Did the SGA Threshold Also Change in 2023?

Yes. The Substantial Gainful Activity (SGA) limit — the monthly earnings cap that determines whether someone is working too much to qualify for SSDI — also adjusted in 2023.

  • Non-blind individuals: $1,470/month (up from $1,350 in 2022)
  • Statutorily blind individuals: $2,460/month (up from $2,260 in 2022)

The SGA threshold adjusts annually based on national average wage index changes — a separate calculation from the CPI-based COLA. For people in their Trial Work Period or navigating SSDI's work incentive programs, these updated thresholds matter significantly.

What About SSI Recipients — Did Their Payments Also Increase?

Supplemental Security Income (SSI) is a separate program from SSDI, but it uses the same COLA mechanism. SSI recipients also received the 8.7% increase in 2023.

For 2023, the federal SSI maximum benefit rose to:

  • $914/month for individuals (up from $841)
  • $1,371/month for couples (up from $1,261)

Some states supplement the federal SSI amount with additional state payments, which vary widely and adjusted independently.
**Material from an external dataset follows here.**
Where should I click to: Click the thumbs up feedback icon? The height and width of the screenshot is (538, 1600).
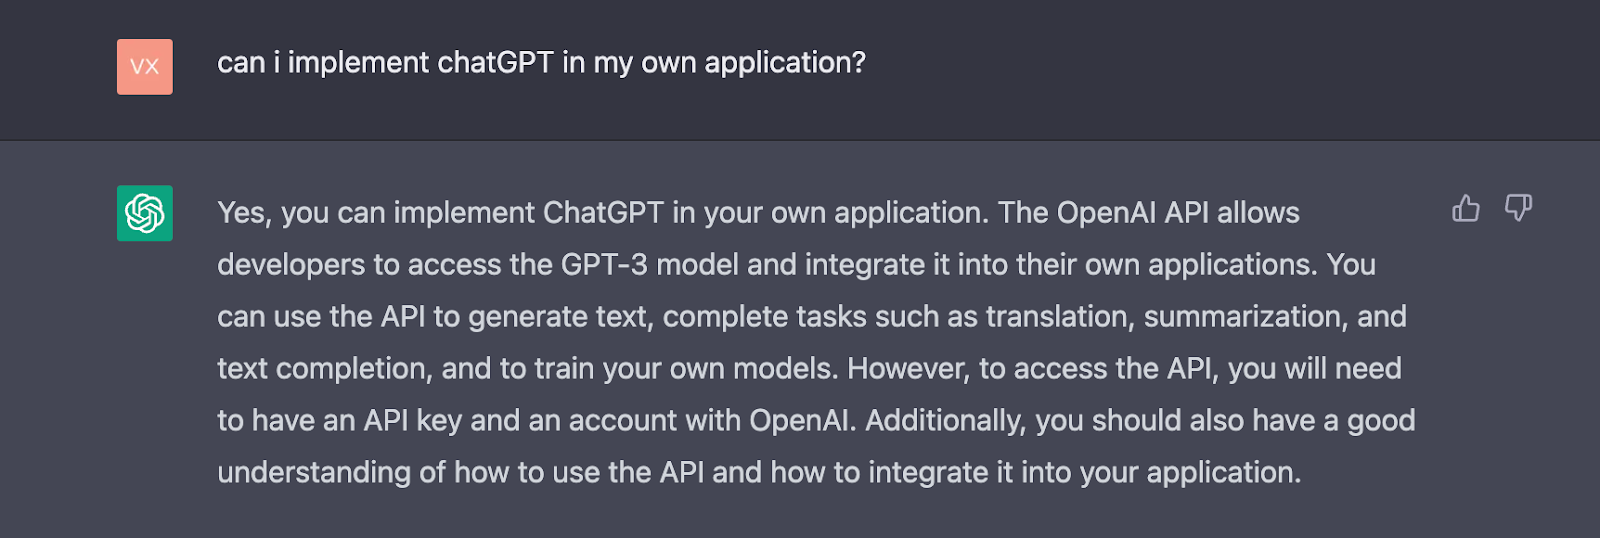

If you receive both SSDI and SSI — a situation called concurrent benefits — the COLA applied to both, though your SSI payment is reduced dollar-for-dollar by your SSDI income above a certain threshold.

COLA Increases and Back Pay: An Important Nuance

🔎 For people who were approved for SSDI in 2023 and received back pay covering prior years, the COLA history matters. Back pay is calculated using the benefit rate that applied during each past month — meaning COLAs from previous years are factored in going back to your established onset date.

If your onset date was in 2020 but you weren't approved until 2023, your back pay calculation would incorporate the COLAs from 2021, 2022, and 2023 as they applied to each corresponding period.

What Stays the Same Regardless of COLA

A COLA increase doesn't affect:

  • Medicare eligibility — the 24-month waiting period for Medicare coverage still begins from your SSDI entitlement date
  • The five-month waiting period before SSDI payments begin
  • The appeals process or how the SSA evaluates medical evidence
  • Your work credits or how the SSA determines insured status

The 8.7% COLA was the largest since 1981. Whether that increase moved the needle meaningfully for a given recipient — or whether it was offset by rising Medicare Part B premiums, changes in SSI countable income, or other factors — depends entirely on that person's full benefit picture.